Fortunately, we were saved from any further anguished moans by the sounds of baying dogs. I knew there was a hunting hound display somewhere, and I can’t think why it took me so long to drag us all there. We shooed Jack out of the beer tent and headed to the bottom tier and animal magic.



There were 20 or so picket fence enclosures, each containing a small group of hunting hounds. Griffon bleu Gascognes, beagles, teckels, bernois, you name them they were there. Some were lapping up the attention, others looking hot and bothered in the afternoon sun – all being watched over by a stern-looking huntsman.


It’s fair to say I probably took longer than my allocated browse-time with these dogs, but you know how it is. I could easily have taken one or two of those smilers home with us.

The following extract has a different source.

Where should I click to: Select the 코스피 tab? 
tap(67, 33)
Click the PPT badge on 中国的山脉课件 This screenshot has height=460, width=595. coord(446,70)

Di skilfully diverted me to a line of what looked like pit-ponies. Not quite Shetlands, the rotund little guys were saddled and ready to provide rides. Jack has never been desperately interested in equine pursuits. His one and only ride confirmed his distaste for any form of transport that lacks adequate brakes or steering and, even worse, makes decisions independently of the driver. This finished off any minute interest he might have had in horse riding. However, in this case, the ponies looked a much more reliable form transport than the aged Thomas the Tank Engine that had been coughing and spluttering its passengers through the streets all day. But Jack would have none of it. He’d become absorbed by what was going on at the other end of the leafy tier. 

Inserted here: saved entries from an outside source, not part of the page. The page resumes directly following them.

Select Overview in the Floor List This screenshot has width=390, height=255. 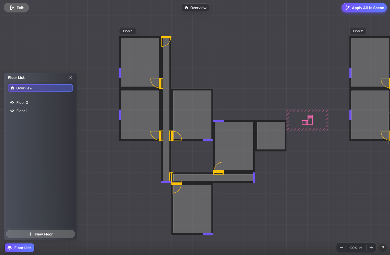pyautogui.click(x=40, y=88)
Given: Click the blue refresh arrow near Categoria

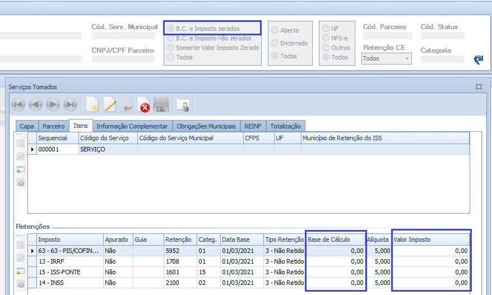Looking at the screenshot, I should (478, 59).
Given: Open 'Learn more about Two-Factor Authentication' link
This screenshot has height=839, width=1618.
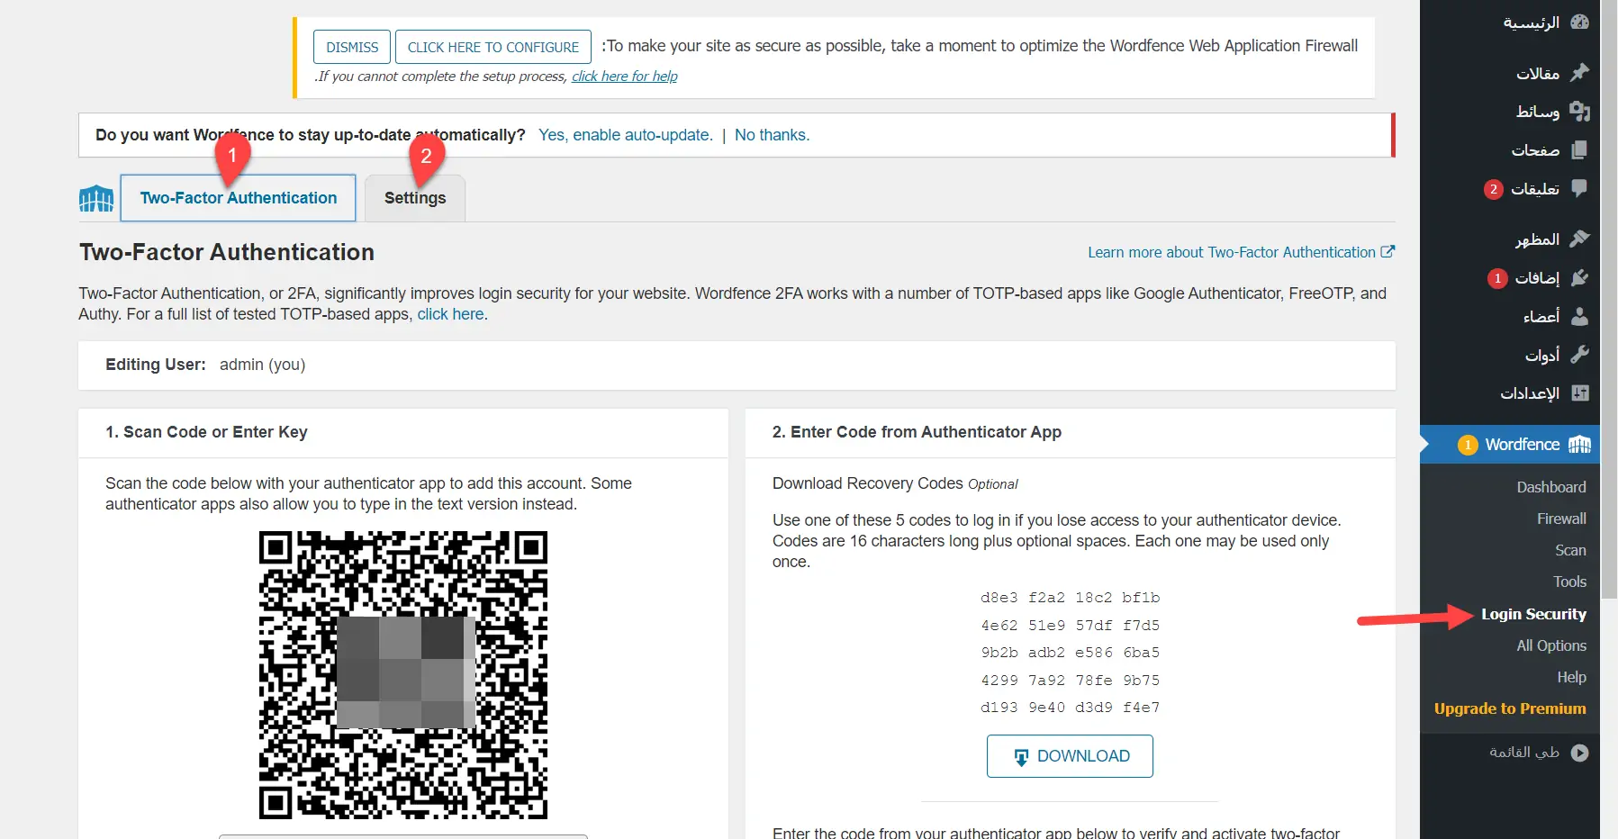Looking at the screenshot, I should pyautogui.click(x=1231, y=252).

A police dog display of all things.

We joined the throng lining a rope enclosure. A naive young man, quite possibly recently plucked from the bar, had been pressed into service. His job was to play the villain with what looked like a strap-on child’s mattress attached to his leg. I suspect he may have thought it was a great way of impressing his girlfriend, but one look at the slavering beast on the end of a flimsy rope changed all that in an instant.

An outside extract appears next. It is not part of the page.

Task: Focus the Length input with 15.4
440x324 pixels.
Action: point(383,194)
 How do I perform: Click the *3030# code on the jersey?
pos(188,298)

A whistle blew and we all watched, agog, as the dog plunged towards the villain, dragging his handler behind. My goodness these dogs are powerful! The animal connected with such ferocity it was all the poor lad could do to remain standing. Fortunately he was unscathed, but it took quite some time to unlatch the attacker from his leg. Jack, who had perked up considerably, decided it was excellent entertainment, and fully in line with the French interpretation of Brussels’ public liability laws.

More uncertain volunteers were cajoled into service by drunken mates, with similar results. Then the dog was changed for an arm attacking specialist. This one was even more fearsome. At first, the handler couldn’t even part it from its toy – an incongruous blue teddy. Even more unnerving was the piece of protective material handed to the quivering volunteer. It resembled a fat oven glove. We all feared the worst as the whistle sounded. I expect the atmosphere at Roman gladiatorial encounters may have been similar.


Something in the dog’s brain exploded at the sound of the shrill peep. Dropping its toughened rubber teddy, it hurled itself in the general direction of the perp. Luckily, sense prevailed. At the last moment the lad stuck out his padded arm as the dog leapt at him. What a great connection! A brief tussle ensued as the handler tried to disconnect the dog from the material, but it wasn’t having any of it. With a panic-stricken expression, the youth de-velcroed himself and tottered out of the arena. He was physically unscathed, but unlikely to volunteer again any time soon.

We decided we’d probably seen enough. So far there had been no blood lost, but since we were moving up the body, there could be no further guarantees if a head specialist was produced.



We threaded our way through the crowds, along the typically-French leafy avenue budding in anticipation of a hot summer to come. The appearance of Disney’s Minnie Mouse and Popeye gave proceedings an international feel, as did the steel drum band that chimed its way past us – we could almost have been in the Caribbean.




Our trip to the fair was over. We said our goodbyes to a musical clown and headed back to the car. Ironically we had no plants, which made Jack happy. Di still clutched her two macarons, which made her happy and I’d spent lots of time fussing over dogs, which made them (and me) happy. All-in-all it had been another lovely day in our corner of France.






Saturday, 6 May 2017

Partridge Release and the Exploding Husband





It all started with an egg. Well, fifteen to be exact.

Last year I was making my routine bird food purchases at our local grain merchants here in France. It’s a very rural outfit, with large warehouses stuffed full of fodder for beasts, cereal seeds and products for farmers. A couple of cats are engaged to patrol the area, but they’re usually seen snoozing in a sunny spot rather than controlling the hordes of mice that make nests in the food bags. I should be used to it by now, but it’s still an unwelcome surprise when one pops out to squeak ‘Bonjour!’ when I open a feed bag. 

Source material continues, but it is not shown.